There was no way I could prod more without setting off alarms.

“Put the wand down, Hermione,” I said. “We’re making lunch.”

She was better with sharp things and I was better with fire, so she cut and I cooked. I started the broth and peeled prawns, clumsy but determined; threw in minced garlic and cilantro; swept chilies from the cutting board while Elle was still chopping; and she grinned to herself and I knew she was remembering things, as I was. All those nights back in Chicago when we’d cook by candlelight and invite our friends over. Blythe and Armin from school, Hector from the ink parlor. Blythe joked that we were like an old married couple, and Elle blushed, and later Elle and Blythe hooked up and I joked to myself that old married couples were essentially platonic anyway, and besides, it wasn’t like I knew what the fuck I wanted.

I still didn’t.

We set the coffee table with tin camping plates, poured Chablis into jelly jars. Laughed at how fucking rustic it was. City people out here on a rocky shard of earth floating in a cold ocean. It felt more like home than anything had in a very long time.

We raised our wine and paused, fumbling for a toast.

“To good friends?” Ellis said finally.

“To good friends.”

Clink.

The cabin was heady with the scent of shrimp and spicy-sweet herbs. A water curtain of light moved across the table, gold and green spilling over us, pooling, running off. She’d taken the floor this time and left me the couch. I watched her hands, silver twirling through her fingers.

“Are you okay?” she said.

I should have burned my sketchbooks. Keeping them was sick. Like keeping the bones and teeth of a child, fragments of a precious thing, lost before it could reach its potential.

“I’m fine.” I ate a spoonful of something red and tasted only the metal.

Elle got up and fetched the wine bottle and topped me off without a word. I touched her wrist as she poured and the ribbon of pear-gold silk twisted, broke into ragged threads. The splatter on the table looked like drops of liquid sun.

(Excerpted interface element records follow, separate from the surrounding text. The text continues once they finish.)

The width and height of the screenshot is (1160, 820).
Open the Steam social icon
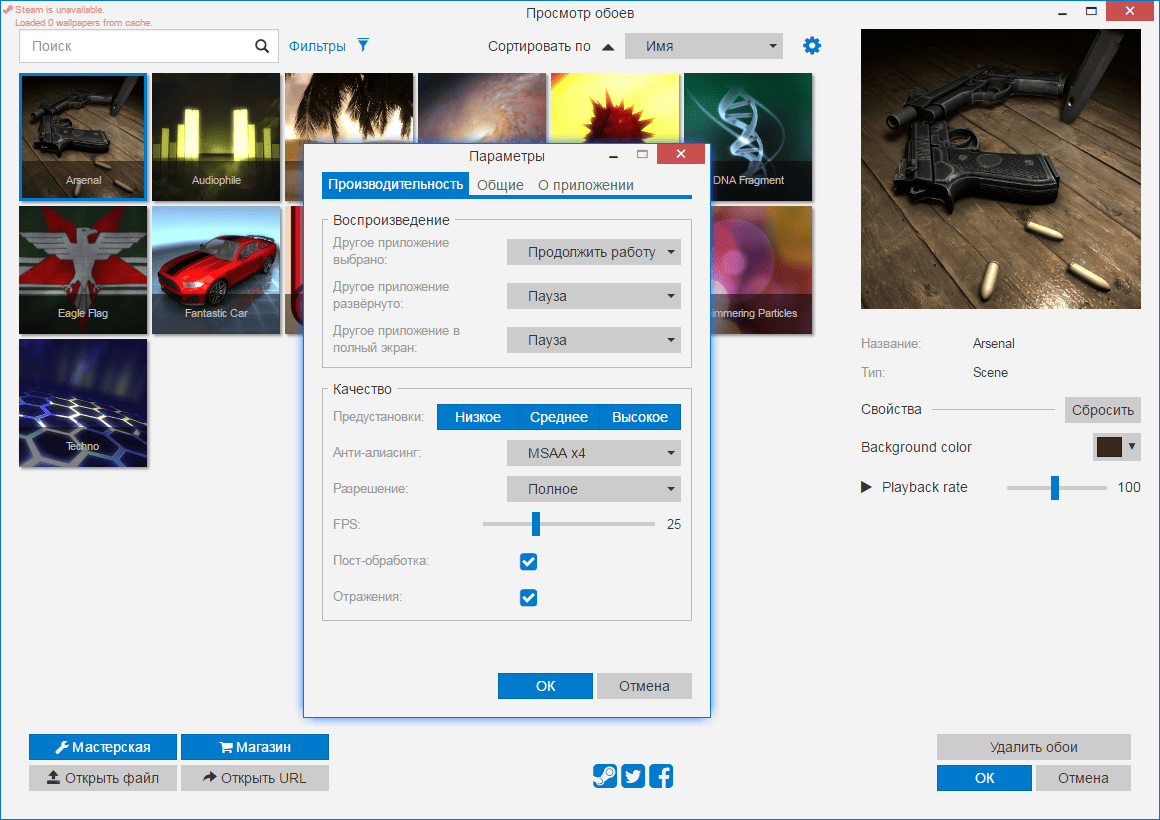click(604, 776)
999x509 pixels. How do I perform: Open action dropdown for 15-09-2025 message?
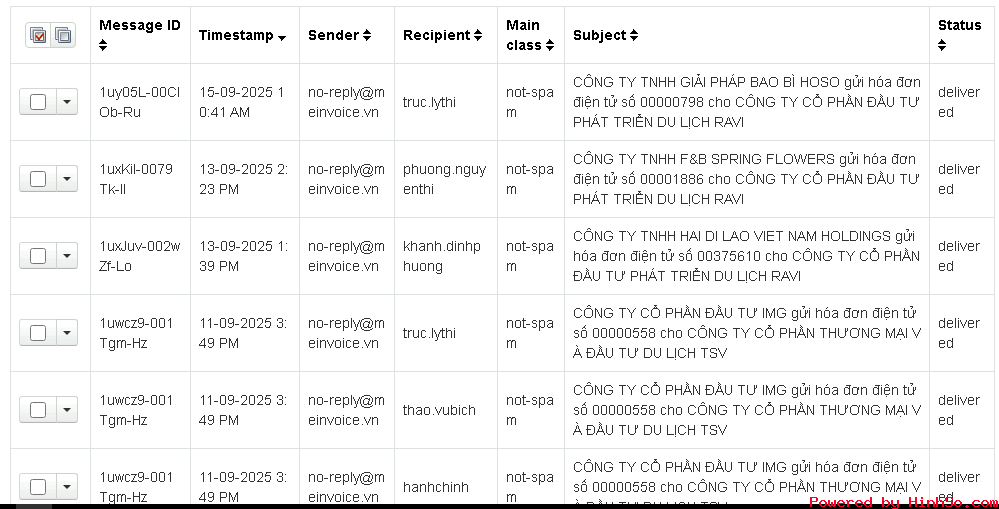(x=67, y=102)
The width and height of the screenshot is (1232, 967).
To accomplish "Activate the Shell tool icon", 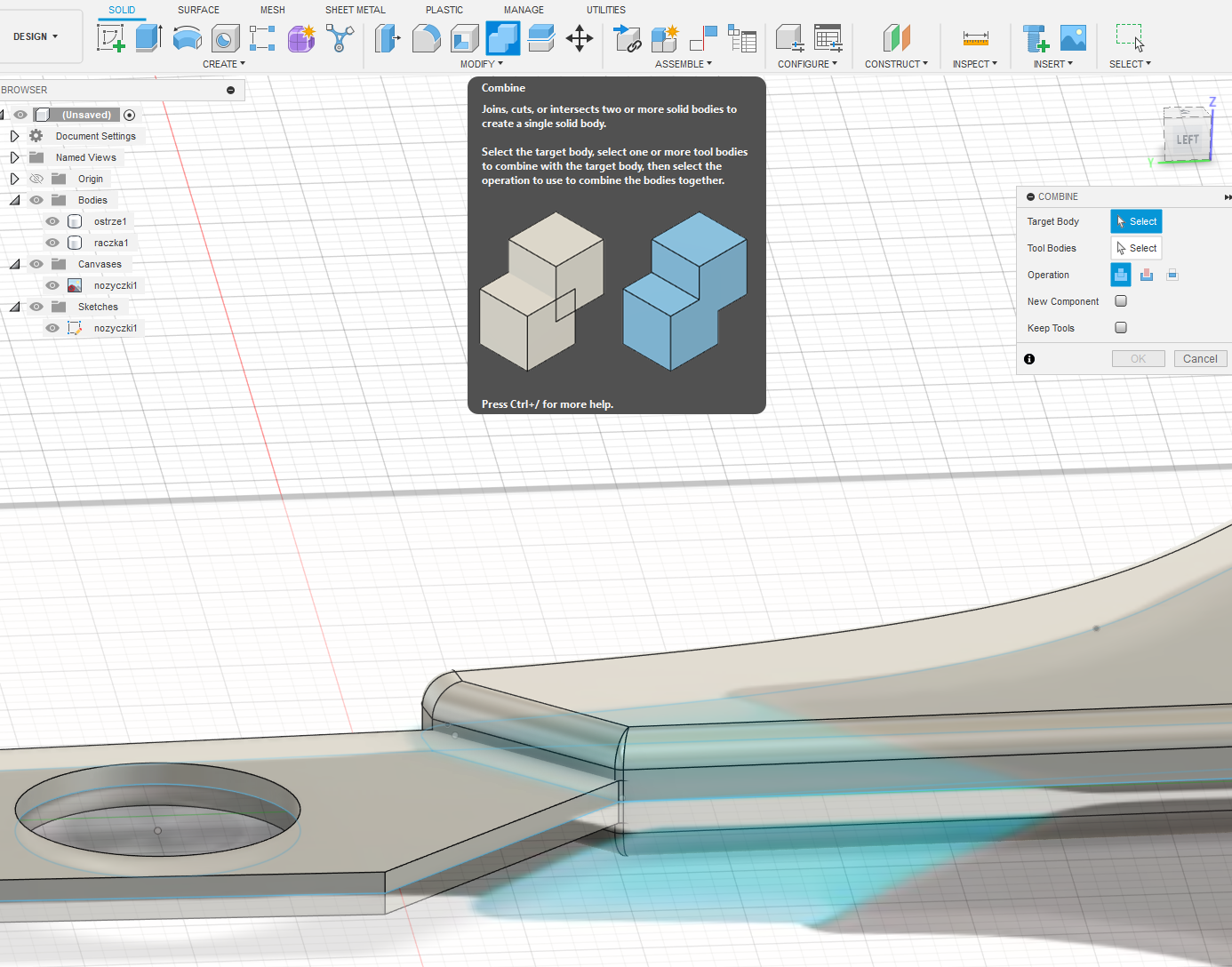I will [x=464, y=38].
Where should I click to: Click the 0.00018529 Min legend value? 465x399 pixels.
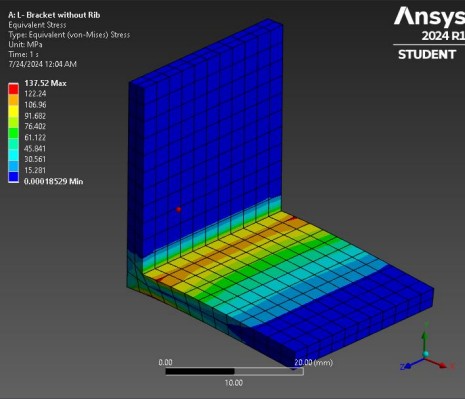[x=54, y=181]
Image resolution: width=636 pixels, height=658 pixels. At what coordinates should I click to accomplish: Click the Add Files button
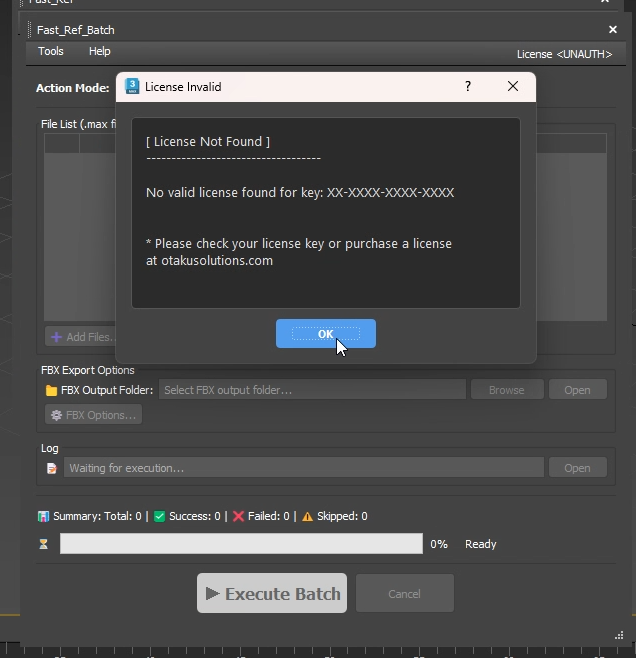(x=82, y=337)
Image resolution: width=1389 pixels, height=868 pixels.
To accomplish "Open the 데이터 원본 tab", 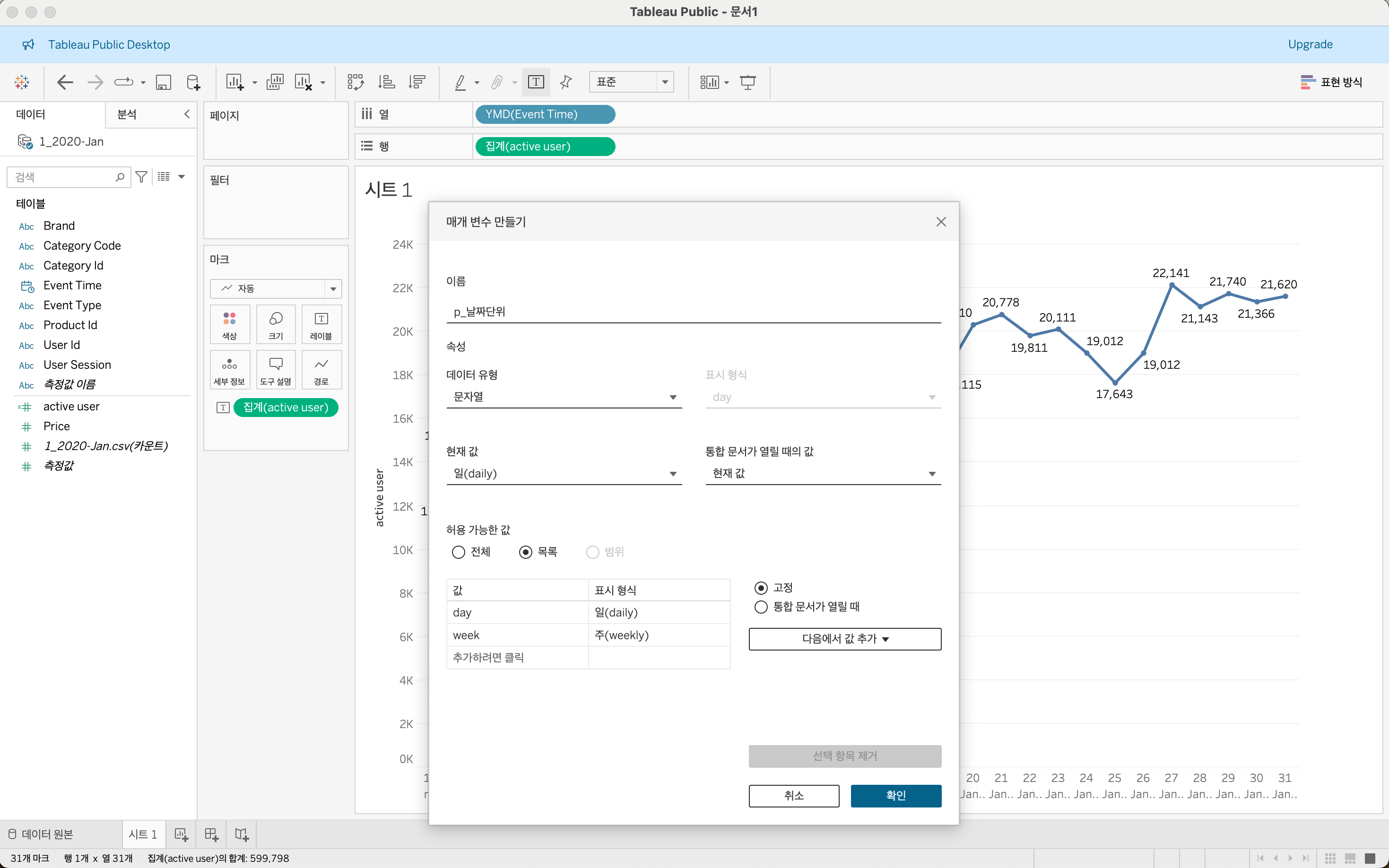I will (x=41, y=834).
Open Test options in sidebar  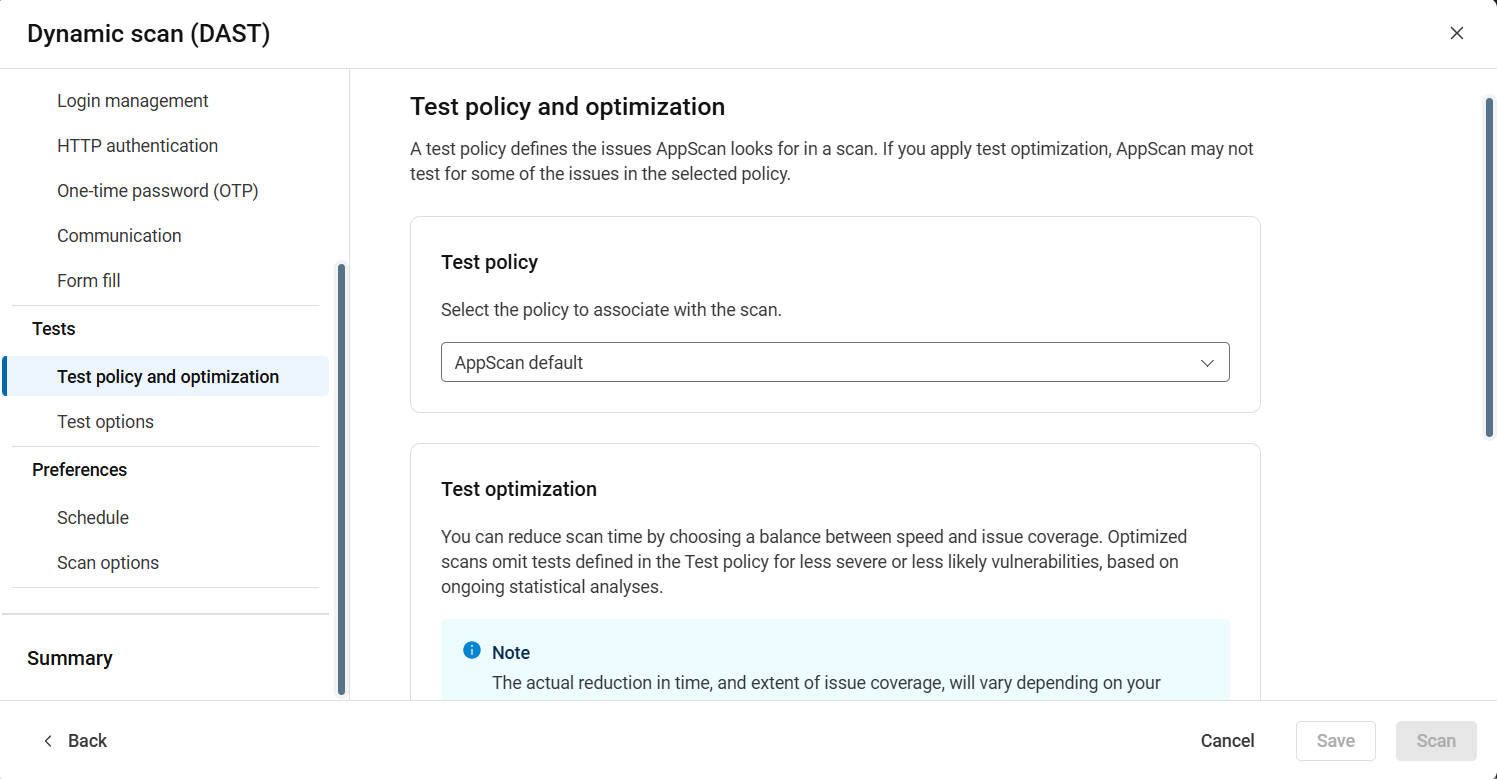pyautogui.click(x=105, y=422)
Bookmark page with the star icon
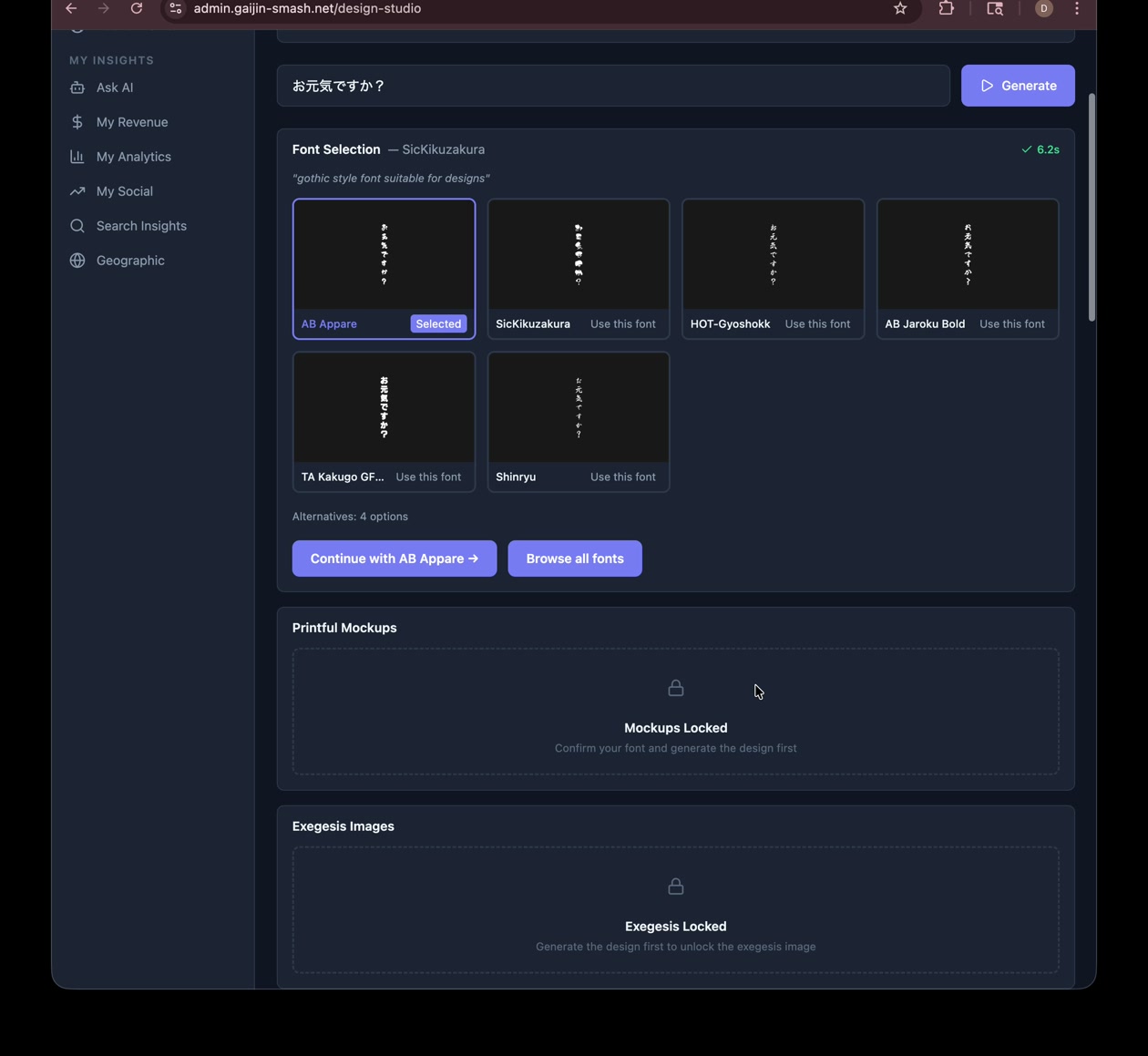This screenshot has height=1056, width=1148. click(x=900, y=8)
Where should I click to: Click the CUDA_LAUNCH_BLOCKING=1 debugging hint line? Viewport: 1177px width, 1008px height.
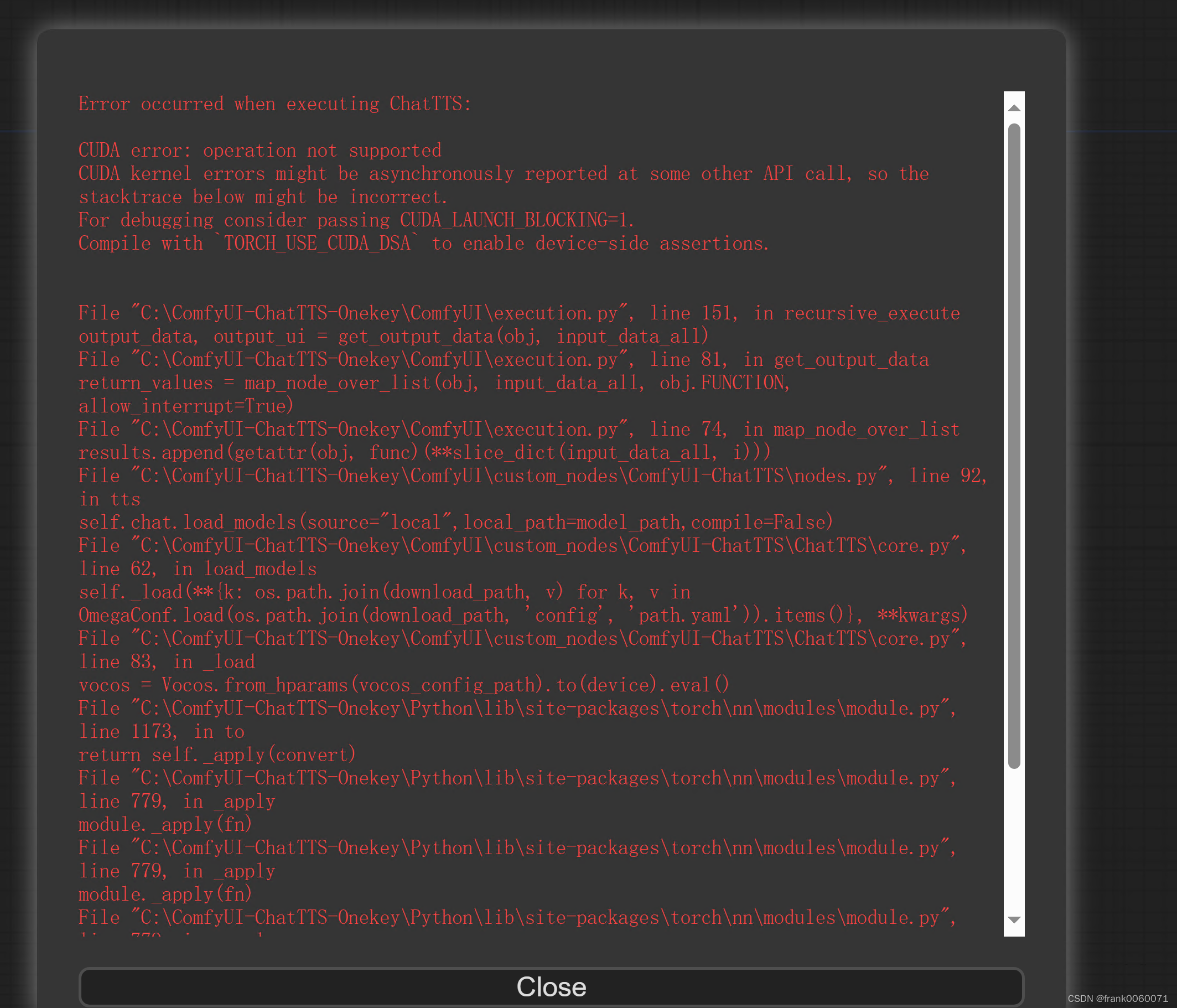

My touch could still do that. Make her tremble.

“Do you want to talk about it?” she said, sitting beside me on the sofa.

“Not really.”

“When has bottling it up ever not backfired and exploded in your face?”

“I’m not bottling it up,” I said, literally stuffing the cork back into the wine bottle.

She tried not to laugh. “Come on. You’re supposed to be the one who’s in touch with her feelings.”

“I’m in touch with feeling stupid and whiny. Other people have it worse.”

“It’s not whiny, Vada. It’s life-altering. You’re allowed to freak out.”

“Freaking out means accepting that I’m a freak. I’m still in denial, and I like it here.”

“What are you afraid of?”

I made a fist with my bad hand and a razor thread pulled at my spine. “I’m not afraid. I’m resigned. This is it, Elle. It’s not going to heal more.”

“Are you taking pain meds?”

“I don’t need them.”

“I’ve seen you grit your teeth when you think I’m not looking.”

“I don’t fucking need them.” I picked up my spoon and tried to hold it level. After a second my hand spasmed and drooped. “This is the problem. Not the pain. This.” I tossed the spoon onto the table. “It’s fucking gone. I’m as weak as a baby and I’ll be like this the rest of my life. I can’t draw, I can’t do shit. All I have left is jerking off for random creeps on the Internet, like the loser I am.”